- _Task statement_
Copy out the passage below about Rengetsu's Isoyama poem word for word, from its first sentence to its last.

- _Extract to read_
+++
In their translation, the Foundation did not capitalize "bay mountain" (isoyama, 磯山) as a proper noun, but Rengetsu frequently cites specific village or places. I set out to identify the local of this poem and found a train station named Isoyama in Suzuka, Mie Prefecture, where the railroad runs parallel to the beachfront of Ise Bay. It's a pretty nondescript neighborhood, though just to the west on the coastal plain are an ancient shrine, a venerable Shingon Buddhist temple, the remains of an Edo-period castle, and scenic parklands. Hiroshige's Tōkaidō (stations 44-47) will give you a sense of how it would have looked in Rengetsu's time. She was well-traveled though that does not necessarily mean that she was here on the spot now called Isoyama. More to the point may be that the first three lines of the poem are describing a type of landscape, a coastal plain backed by mountains that sweep dramatically down around a bow-shaped curve of shoreline. A brocade of autumn leaves is on the ground, beginning to dry. It reminds the poet of another chore related to fabric and clothing: washing, fulling with wooden mallets (kinuta), and spreading out to dry. Alluding to an old Chinese tale about an absent husband, this was also a favorite motif (Foundation nos. 146-50, 553, 890).
+++
- _Entries_
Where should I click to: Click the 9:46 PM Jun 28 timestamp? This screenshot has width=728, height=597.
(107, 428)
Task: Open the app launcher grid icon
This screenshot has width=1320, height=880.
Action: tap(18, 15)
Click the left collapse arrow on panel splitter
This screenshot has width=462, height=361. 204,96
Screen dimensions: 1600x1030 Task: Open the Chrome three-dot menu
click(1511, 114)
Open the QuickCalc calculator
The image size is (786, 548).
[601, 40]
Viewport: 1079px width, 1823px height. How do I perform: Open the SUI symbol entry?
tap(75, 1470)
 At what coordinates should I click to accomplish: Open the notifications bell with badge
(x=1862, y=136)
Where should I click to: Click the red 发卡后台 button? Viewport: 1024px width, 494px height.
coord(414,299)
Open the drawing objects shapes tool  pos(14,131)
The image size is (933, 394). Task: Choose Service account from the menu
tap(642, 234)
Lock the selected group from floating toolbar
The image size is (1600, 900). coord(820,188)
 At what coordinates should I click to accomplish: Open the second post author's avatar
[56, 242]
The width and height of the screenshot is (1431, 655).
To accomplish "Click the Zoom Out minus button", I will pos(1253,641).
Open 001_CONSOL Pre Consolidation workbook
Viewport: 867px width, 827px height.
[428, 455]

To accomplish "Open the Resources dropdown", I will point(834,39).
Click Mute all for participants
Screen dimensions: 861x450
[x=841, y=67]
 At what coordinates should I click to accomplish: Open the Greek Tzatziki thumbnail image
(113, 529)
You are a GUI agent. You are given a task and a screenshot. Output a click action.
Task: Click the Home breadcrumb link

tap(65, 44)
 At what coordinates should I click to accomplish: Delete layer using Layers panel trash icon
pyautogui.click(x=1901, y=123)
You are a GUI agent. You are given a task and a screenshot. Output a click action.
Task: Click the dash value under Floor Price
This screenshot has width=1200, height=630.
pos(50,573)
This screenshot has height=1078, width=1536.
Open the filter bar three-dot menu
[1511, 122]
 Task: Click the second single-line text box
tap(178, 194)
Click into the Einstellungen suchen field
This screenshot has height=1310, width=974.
+++
- _Written response_
In their translation, the Foundation did not capitalize "bay mountain" (isoyama, 磯山) as a proper noun, but Rengetsu frequently cites specific village or places. I set out to identify the local of this poem and found a train station named Isoyama in Suzuka, Mie Prefecture, where the railroad runs parallel to the beachfront of Ise Bay. It's a pretty nondescript neighborhood, though just to the west on the coastal plain are an ancient shrine, a venerable Shingon Buddhist temple, the remains of an Edo-period castle, and scenic parklands. Hiroshige's Tōkaidō (stations 44-47) will give you a sense of how it would have looked in Rengetsu's time. She was well-traveled though that does not necessarily mean that she was here on the spot now called Isoyama. More to the point may be that the first three lines of the poem are describing a type of landscape, a coastal plain backed by mountains that sweep dramatically down around a bow-shaped curve of shoreline. A brocade of autumn leaves is on the ground, beginning to dry. It reminds the poet of another chore related to fabric and clothing: washing, fulling with wooden mallets (kinuta), and spreading out to dry. Alluding to an old Chinese tale about an absent husband, this was also a favorite motif (Foundation nos. 146-50, 553, 890).